Food Cults: How Fads, Dogma, and Doctrine Influence Diet
Kima Cargill, ed. Lanham, MD: Rowman & Littlefield Studies in Food and Gastronomy, 2017. Pp. 252, index, contributors.
Food Cults: How Fads, Dogma, and Doctrine Influence Diet, edited by Kima Cargill, is a comprehensive volume of essays that document and analyze fringe communities of extreme eaters’ ideologies and behaviors throughout the world. These communities are defined as cults in the broadest sense of the term to encompass a spectrum of exclusive fringe food movements that leverage promises based in cultural fears. From juicing and elective restrictive diets to media-fueled gluttony and marijuana categorized as a vegetable, essay topics in Food Cults demonstrate the dynamism of community eating rituals and reveal the fleeting promises of longevity, fertility, happiness, thinness, and countless other cultural ideals that perpetuate cult belief. Researchers, folklorists, mental health professionals, and omnivores intrigued by socio-cultural analyses of polarizing attitudes towards our foodscape would benefit from this collection. Additionally, open-minded raw-food vegans, ardent juicers, paleo lifestylers, gluten-free advocates, sourdough fermenters, and cooking fanatics would find this collection pleasurable, if sometimes challenging, due to the authors’ invitations to question cult rhetorics.
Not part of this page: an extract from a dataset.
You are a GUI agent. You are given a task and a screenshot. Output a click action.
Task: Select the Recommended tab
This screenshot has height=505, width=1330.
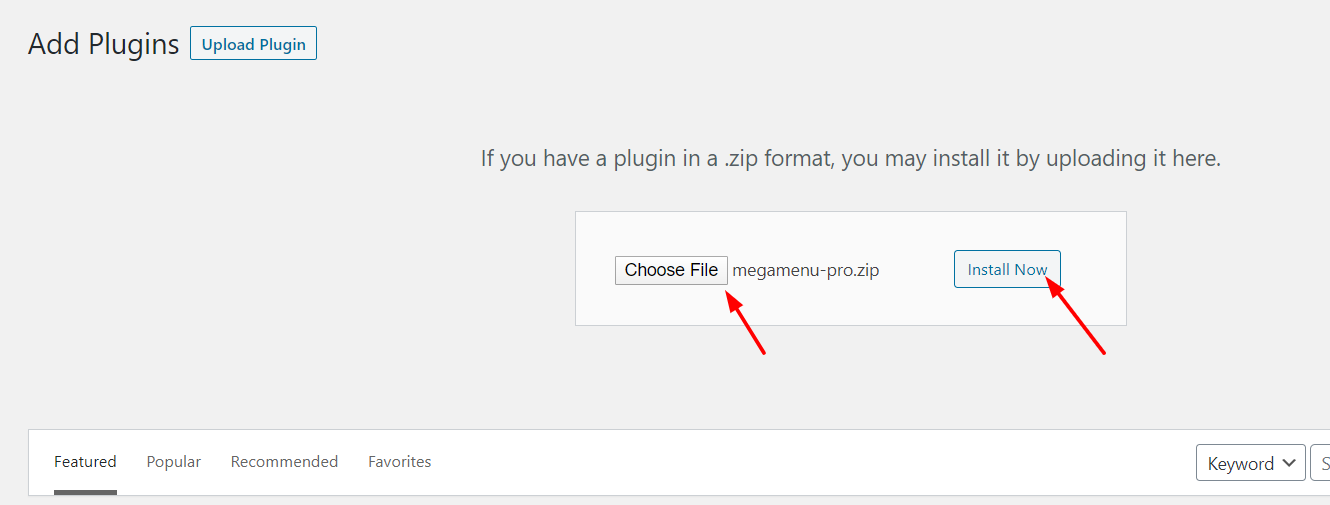284,461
Cargill, a psychologist whose expertise lies in uncovering deceptive techniques that the pharmaceutical industry utilizes to promote consumption of their products, subtextually reveals her critical background throughout the compilation. Her introduction synthesizes the broad expanse of food communities by providing an inclusive definition for the term “cult,” so often misconstrued with the likes of the Jonestown, Guyana, AmericanPeoples Temple Agricultural Project cult and such other notorious groups. Cargill sees cults as serving as communities to “explore the mechanisms of group and individual identity, the distortion of nutritional science, the ways in which food behaviors express our anxieties, and how dietary practices organize us psychologically” (3). The first collection to bring together various works on fringe food communities throughout time and space, Food Cults offers readers a fascinating insight into commonalities across these groups.
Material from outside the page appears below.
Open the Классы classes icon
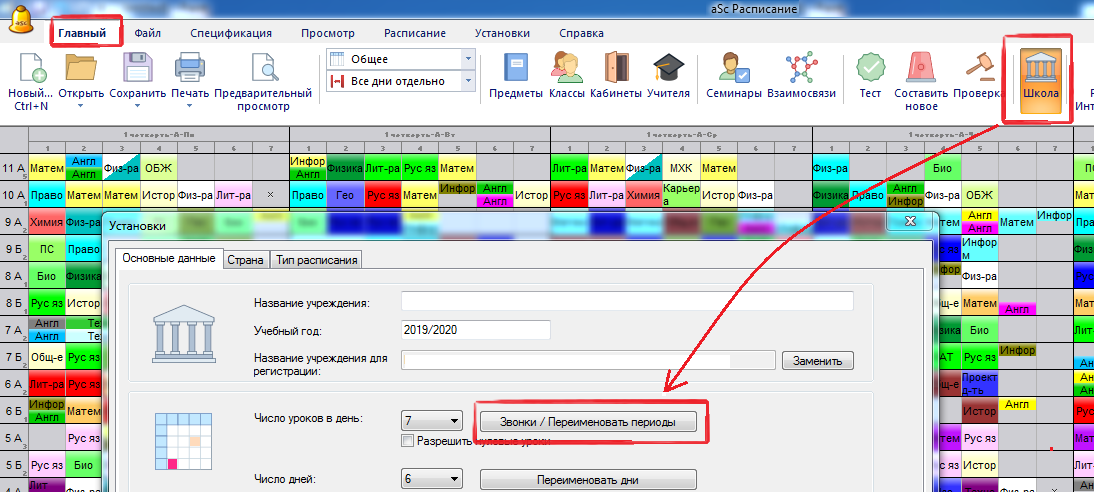The height and width of the screenshot is (492, 1094). (567, 69)
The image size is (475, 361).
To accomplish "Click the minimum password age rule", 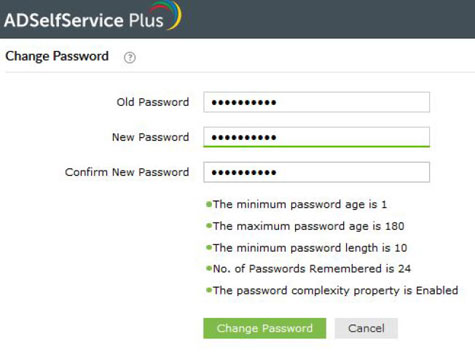I will (x=300, y=204).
As important as the definition is for the compilation’s coherence, the essays within demonstrate the fantastic power of small group collective anxieties, ritual practices, and identity politics. Each of Food Cults’ fifteen ethnographic and analytical essays invites readers to delve into the mindset of a specific group’s members. The essays are organized from the philosophical and cerebral, such as “The Psychology of Food Cults” (Cargill), to the historical, such as “Food Practiced in Early Christianity” (Brazinski), and then segues into the restrictive and contemporary, “Juicing: Language, Ritual, and Placebo Sociality in a Community of Extreme Eaters” (Veissière and Gibbs-Bravo) and “Contemporary Superfood Cults: Nutritionism, Neoliberalism, and Gender” (Sikka), for example, ending with a macrocosmic, global view of how communities define food, specifically good food, such as in “‘Herb Is for the Healing of the Nation!’: Marijuana as a Consumable Vegetable among Ghetto Muslim Youth of Maamobi in Accra, Ghana” (Botchway and Prempeh).
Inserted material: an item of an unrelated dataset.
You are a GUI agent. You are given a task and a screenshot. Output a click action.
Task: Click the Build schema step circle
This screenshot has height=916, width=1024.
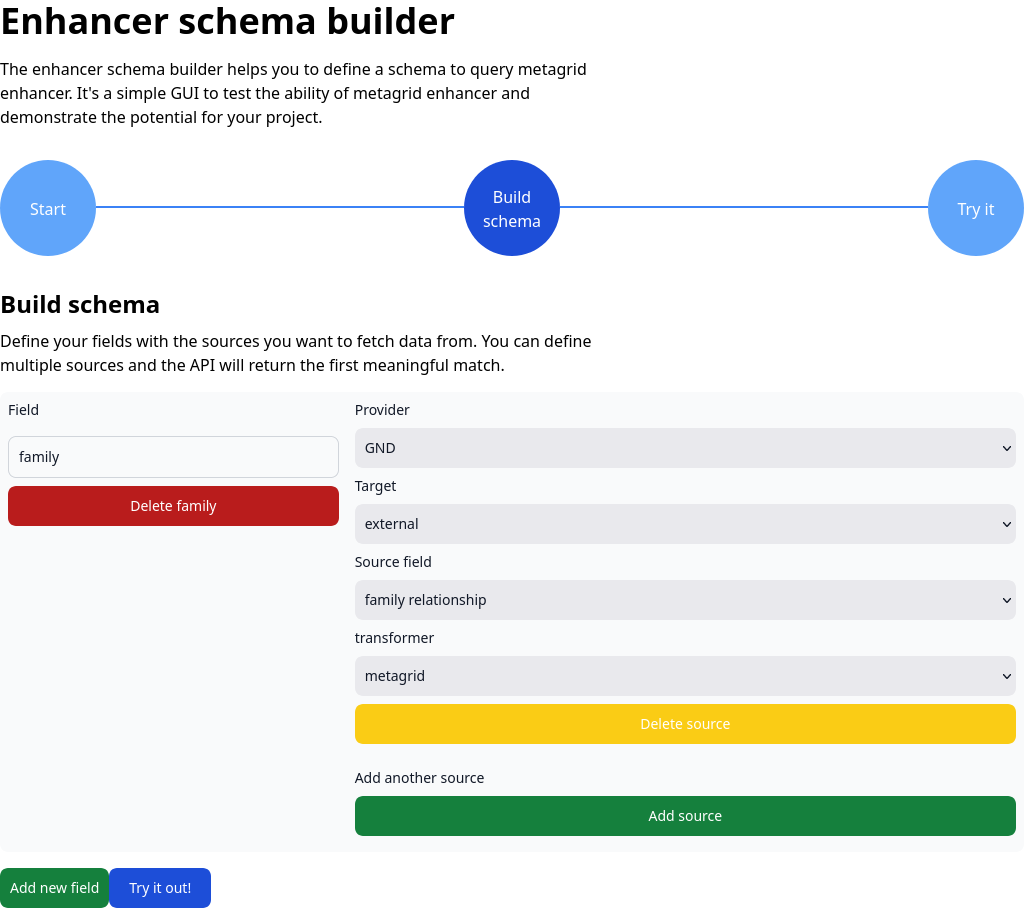pos(511,209)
The collection’s central focus concerns how these cults form identity around collective anxiety, group dogma, and belief generated within a specific group. For example, in “Of Bananas and Cavemen: Unlikely Similarities between Two Online Food Communities” (Maxfield and Rissing), fruitarians and primal dieters find common ground in legitimizing “dietary choices and . . . pursuit of a lean, muscular bodily aesthetic,” while both groups’ manipulation of science in the quest for “one true diet” asserts moral superiority over each other even though they cite the same theory (141).
Researchers seeking a grounded counterpoint to online forums and social media would deeply benefit from this carefully chosen collection of essays about exclusive food attitudes and actions that are culturally entrenched and globally enacted. Former and current food cult members might recognize behaviors in these pages that challenge their chosen doctrine. Folklorists interested in small-group dynamics, the evolution of religion, secular ritual, and identity politics would find this compilation fascinating. Omnivores, cookbook aficionados, culinary historians, and librarians interested in diversifying their food literature would benefit from this set of social criticism. Mental health practitioners working with extreme eaters or loved ones who are concerned about extreme eating behaviors could find this a helpful addition to their library. While not an overt critique of individual cults’ ideologies, Food Cults introduces a healthy dose of skepticism and critical review to the complicated conversation about healthy bodies and healthy communities.